Task prompt: Return the line containing "Click the green leaves in the logo" together with every later line up to the end of the records, exactly and with no pictures; return nothing else.

Input data:
---------------

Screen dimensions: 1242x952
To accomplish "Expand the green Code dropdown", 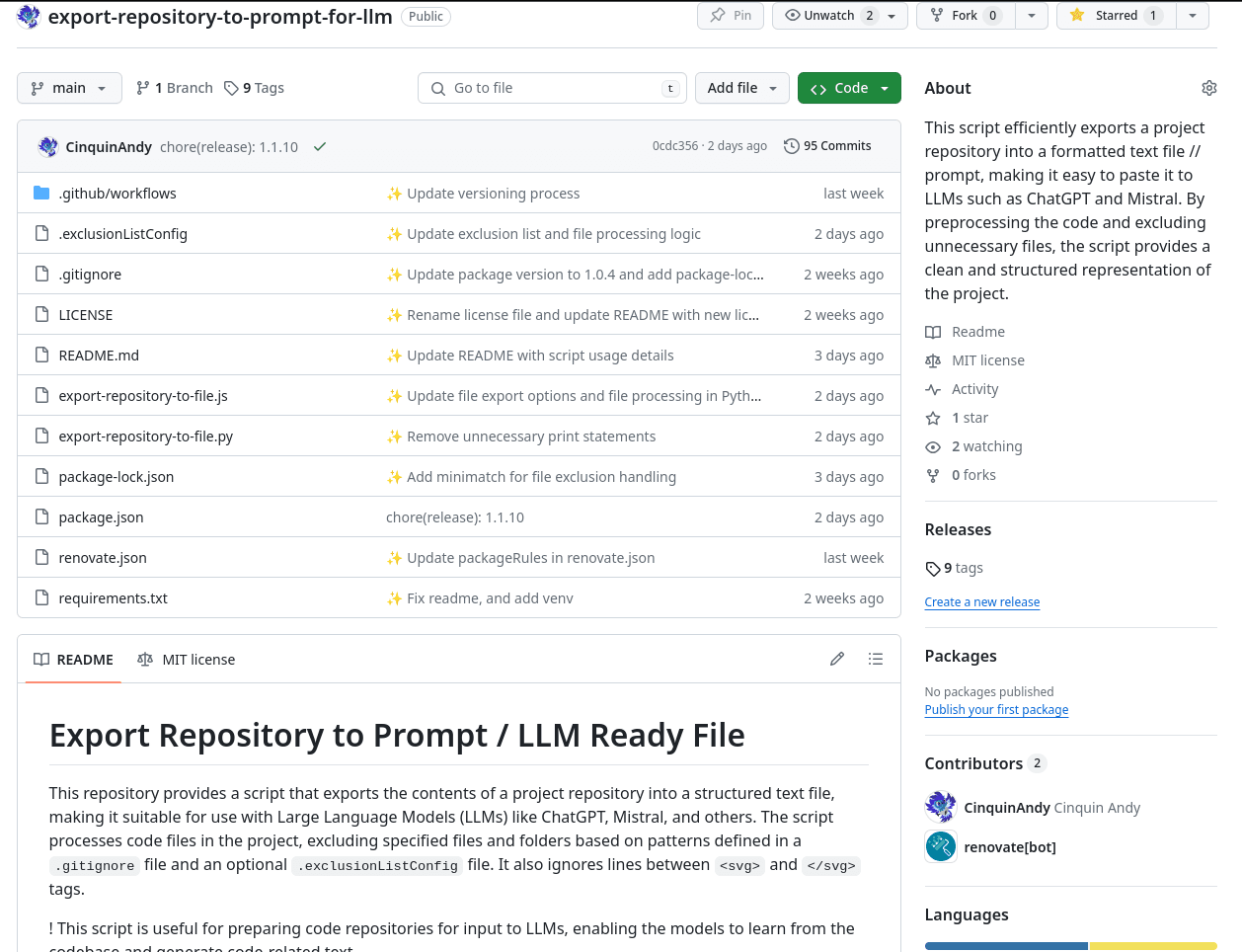I will click(849, 88).
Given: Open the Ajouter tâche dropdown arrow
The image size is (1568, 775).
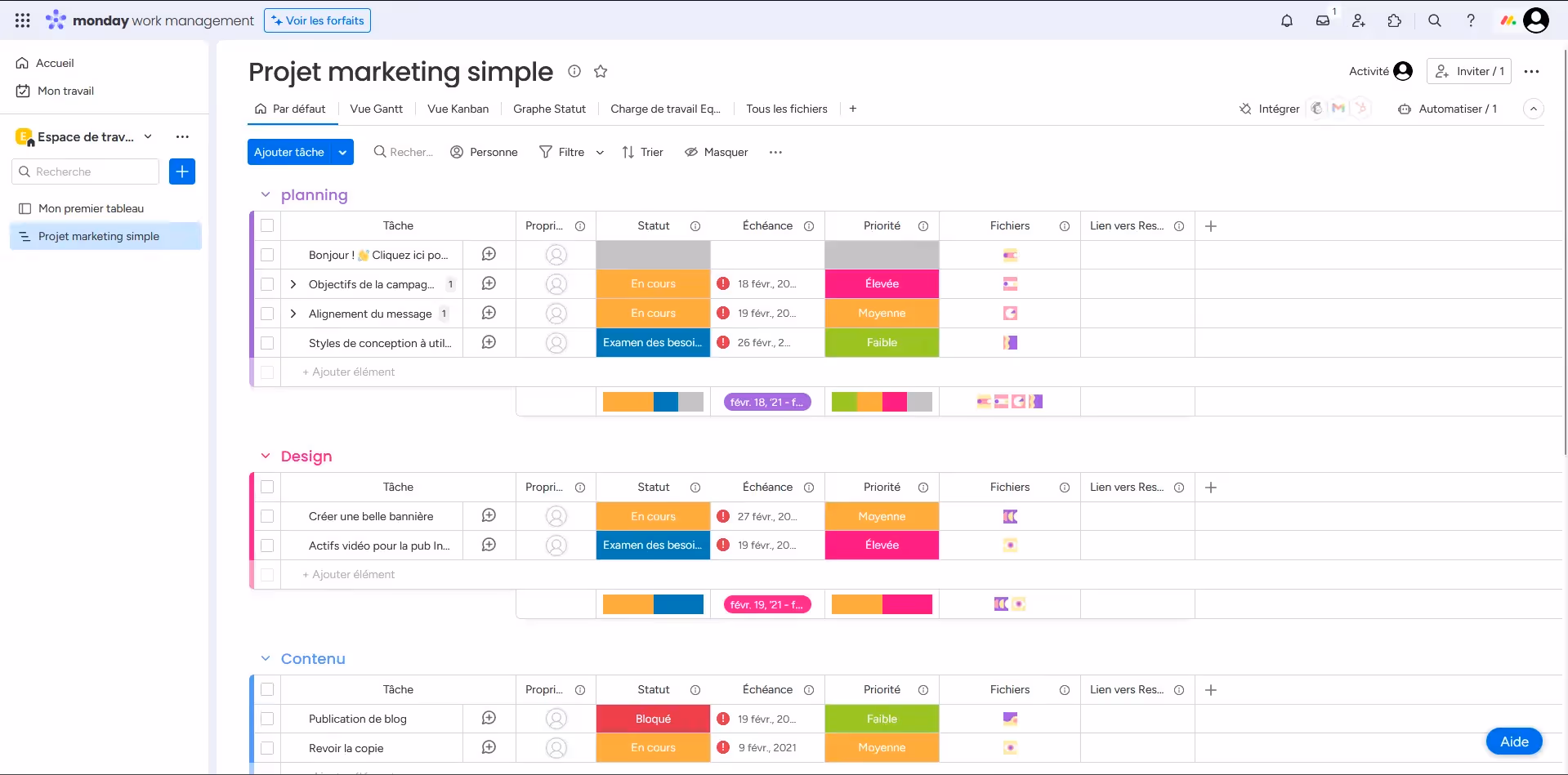Looking at the screenshot, I should (342, 152).
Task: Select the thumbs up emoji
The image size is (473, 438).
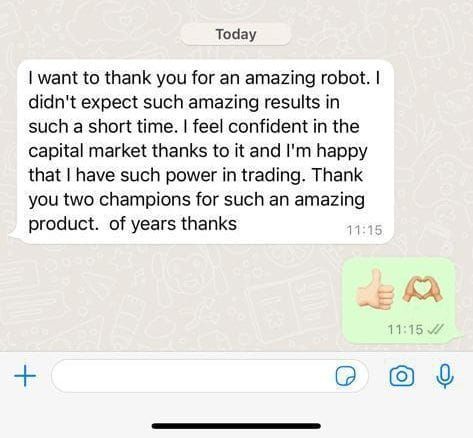Action: pyautogui.click(x=375, y=289)
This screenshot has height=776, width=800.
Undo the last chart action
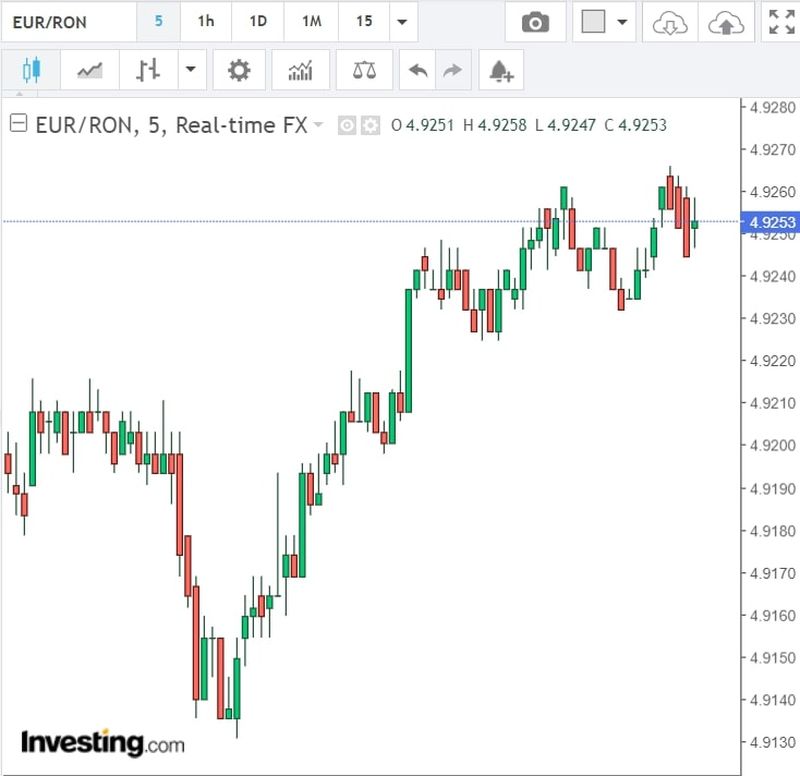419,70
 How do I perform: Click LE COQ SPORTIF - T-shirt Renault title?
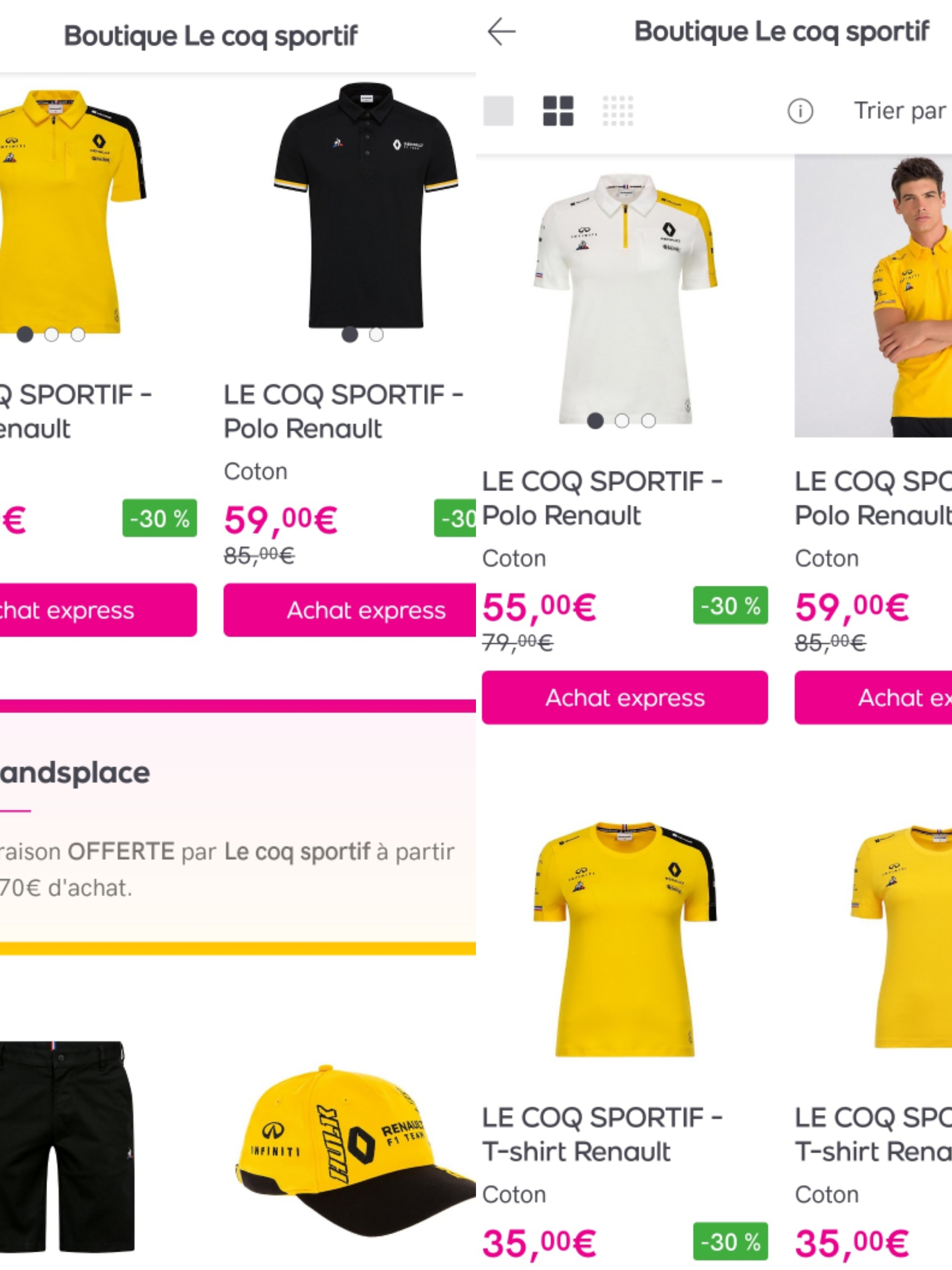(602, 1135)
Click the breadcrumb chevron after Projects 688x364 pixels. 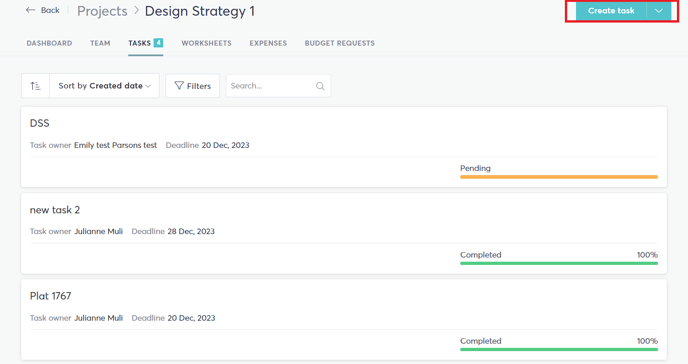pyautogui.click(x=136, y=11)
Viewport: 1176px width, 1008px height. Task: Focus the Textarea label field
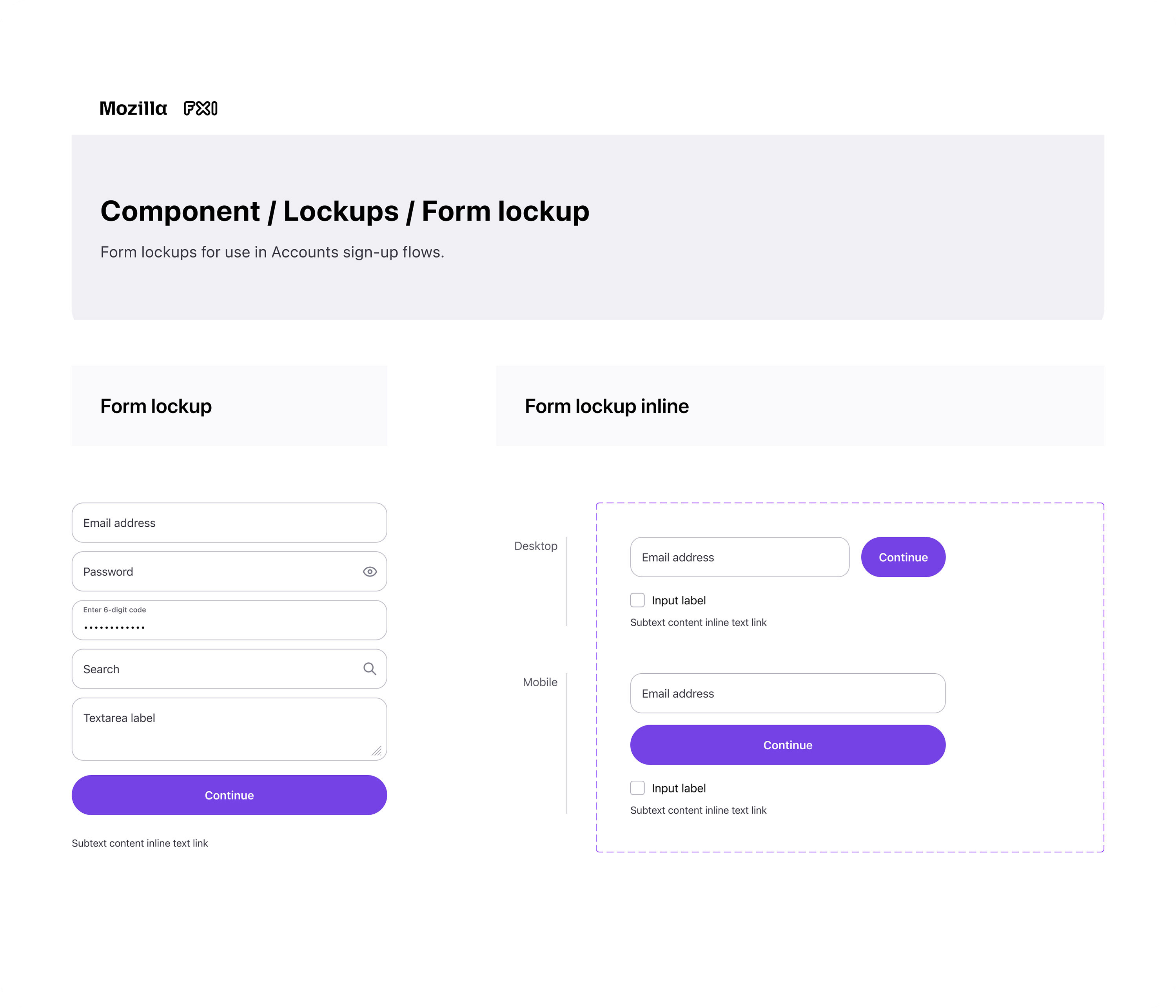point(229,729)
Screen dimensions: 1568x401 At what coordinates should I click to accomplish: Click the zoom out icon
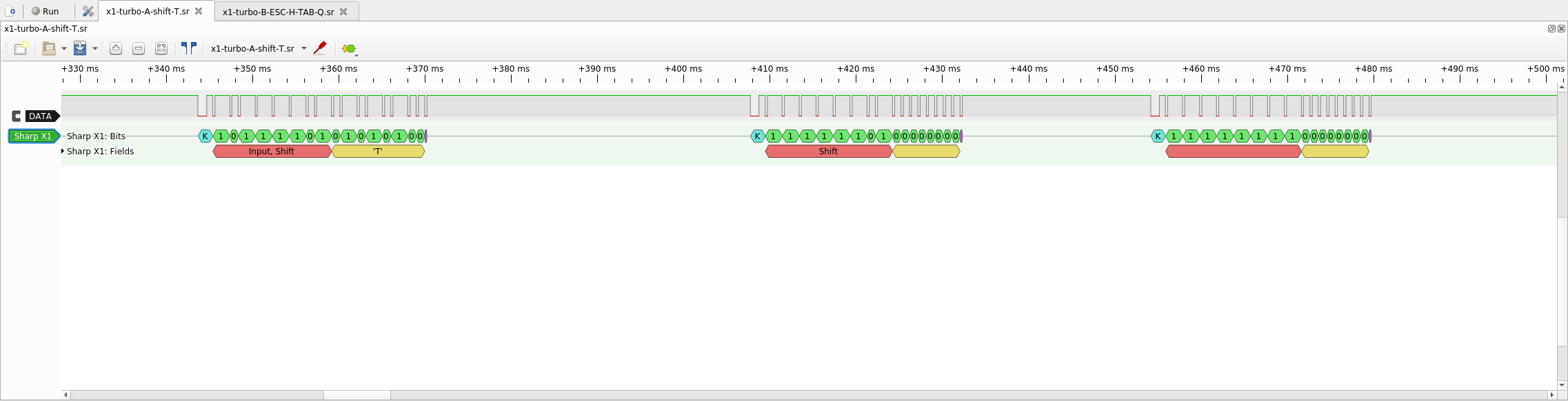[139, 48]
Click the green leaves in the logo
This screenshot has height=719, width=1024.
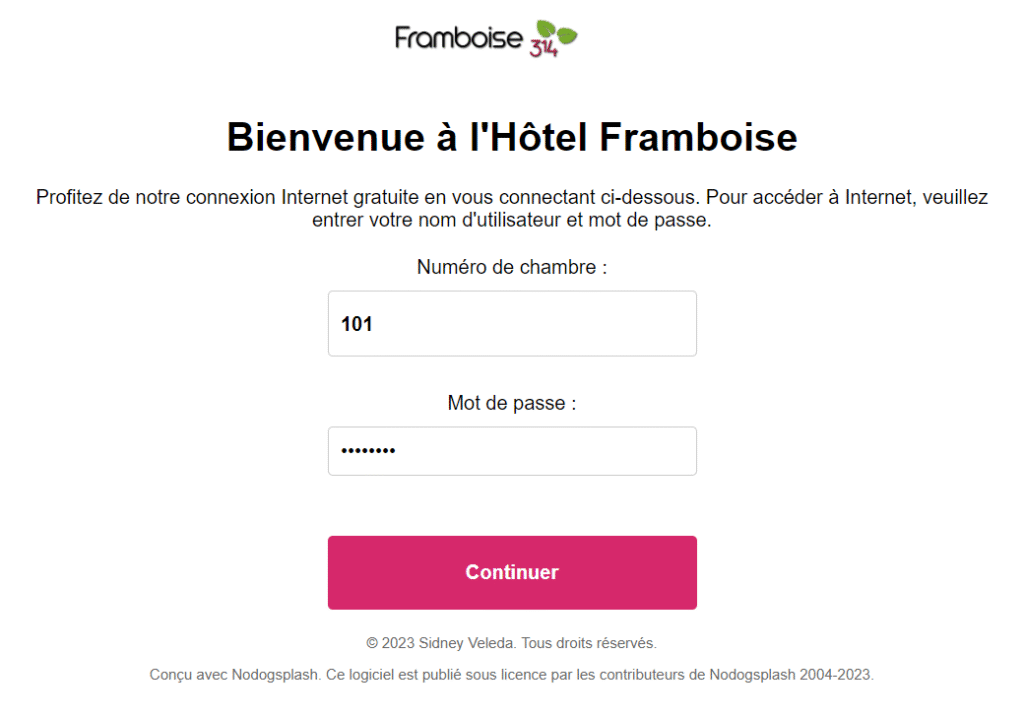[x=557, y=33]
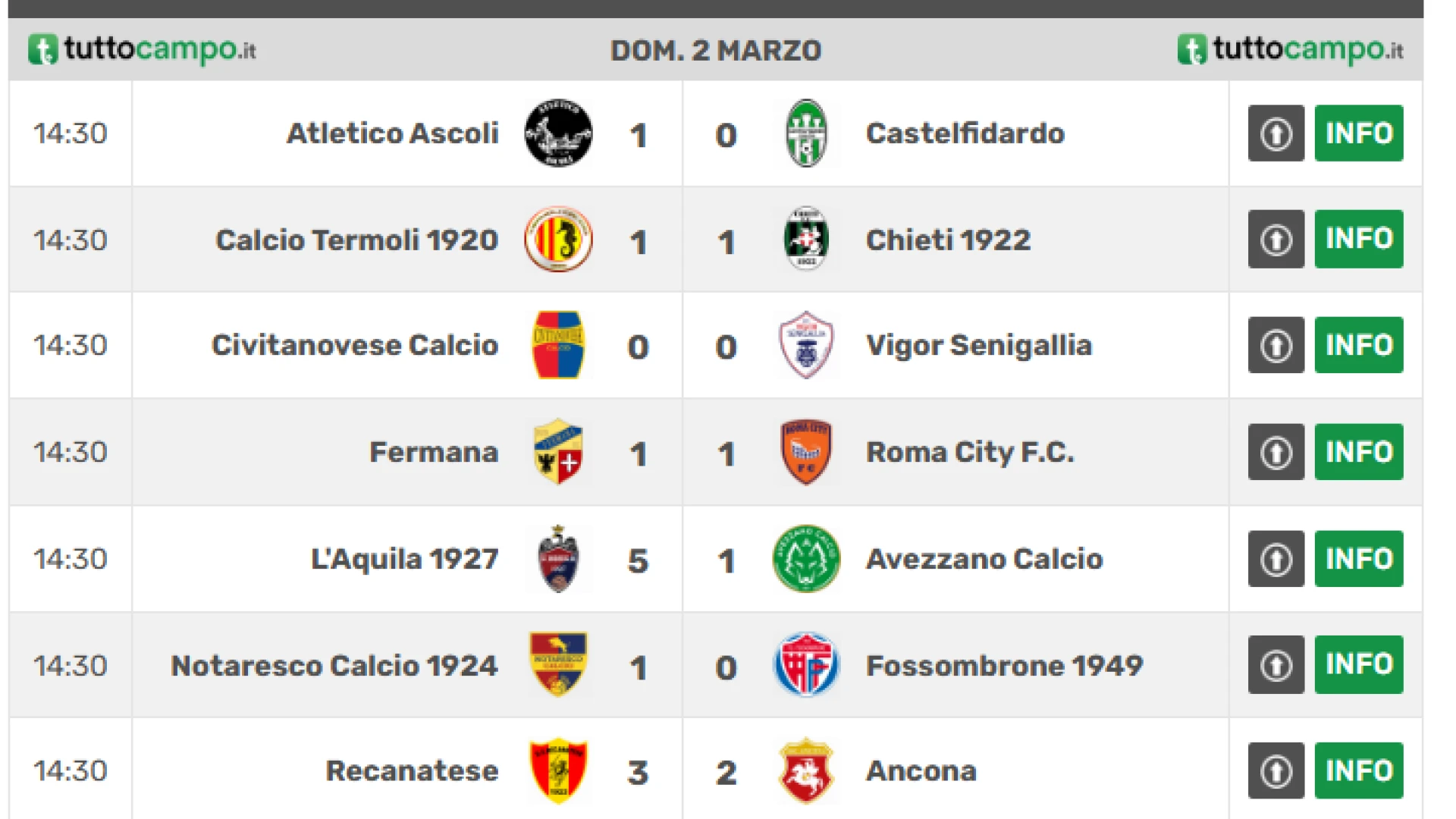Viewport: 1456px width, 819px height.
Task: Open INFO for Civitanovese vs Vigor Senigallia
Action: [x=1359, y=345]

---------------

Task result:
Click the green leaves in the logo
This screenshot has height=719, width=1024.
[x=557, y=33]
Viewport: 1456px width, 819px height.
Task: Open INFO for Civitanovese vs Vigor Senigallia
Action: [x=1359, y=345]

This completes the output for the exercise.